Input records:
★ ★ ★
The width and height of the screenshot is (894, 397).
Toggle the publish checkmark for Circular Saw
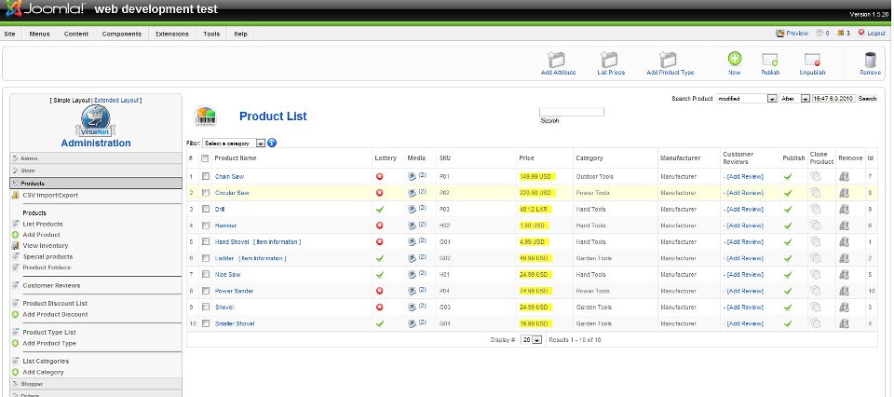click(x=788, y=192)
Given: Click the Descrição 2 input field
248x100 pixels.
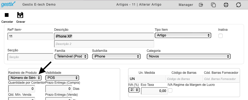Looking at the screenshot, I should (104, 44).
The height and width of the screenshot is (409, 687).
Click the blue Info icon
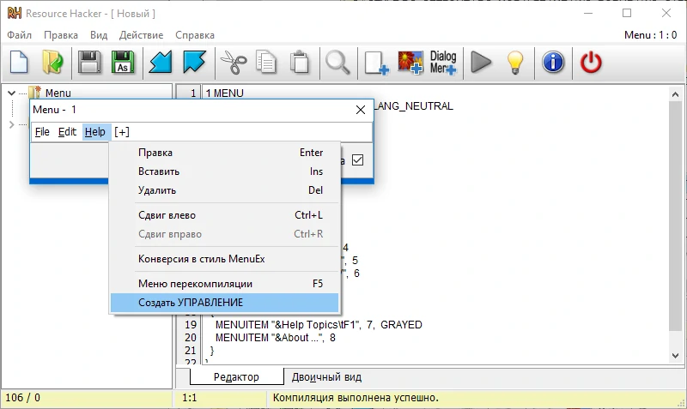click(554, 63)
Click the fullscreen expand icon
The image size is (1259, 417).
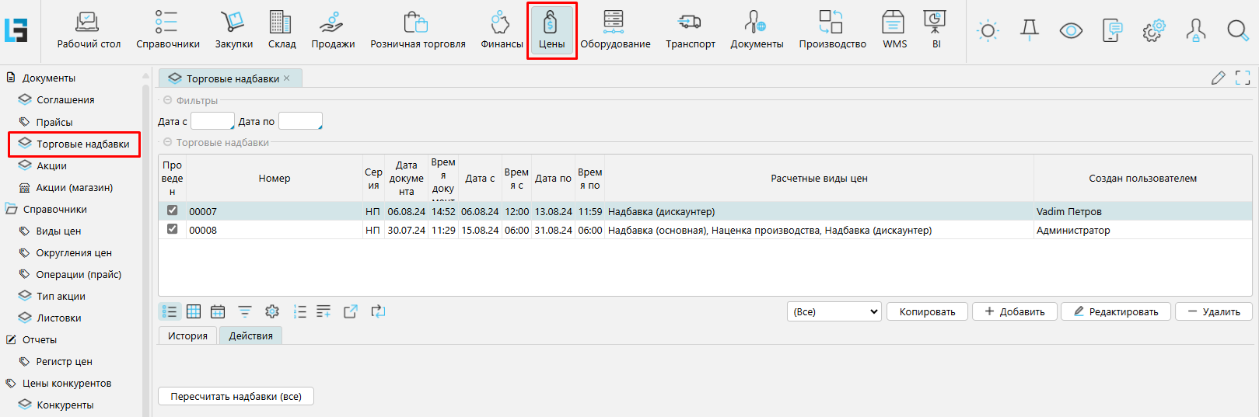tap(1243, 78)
★ ★ ★
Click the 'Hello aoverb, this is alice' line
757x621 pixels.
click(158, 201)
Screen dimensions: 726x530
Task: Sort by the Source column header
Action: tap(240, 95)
★ ★ ★
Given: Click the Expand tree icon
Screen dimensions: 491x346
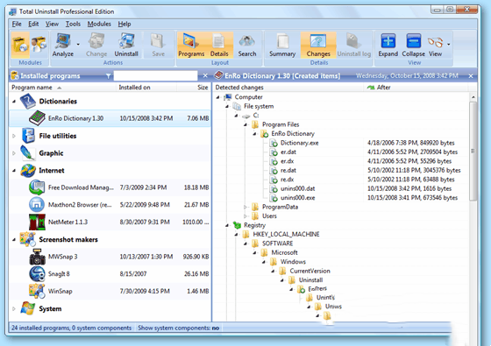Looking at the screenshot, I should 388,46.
★ ★ ★
Problem: Reproduce all lines from the records above that include the word "width".

Output below:
The width and height of the screenshot is (894, 397).
The height and width of the screenshot is (409, 687).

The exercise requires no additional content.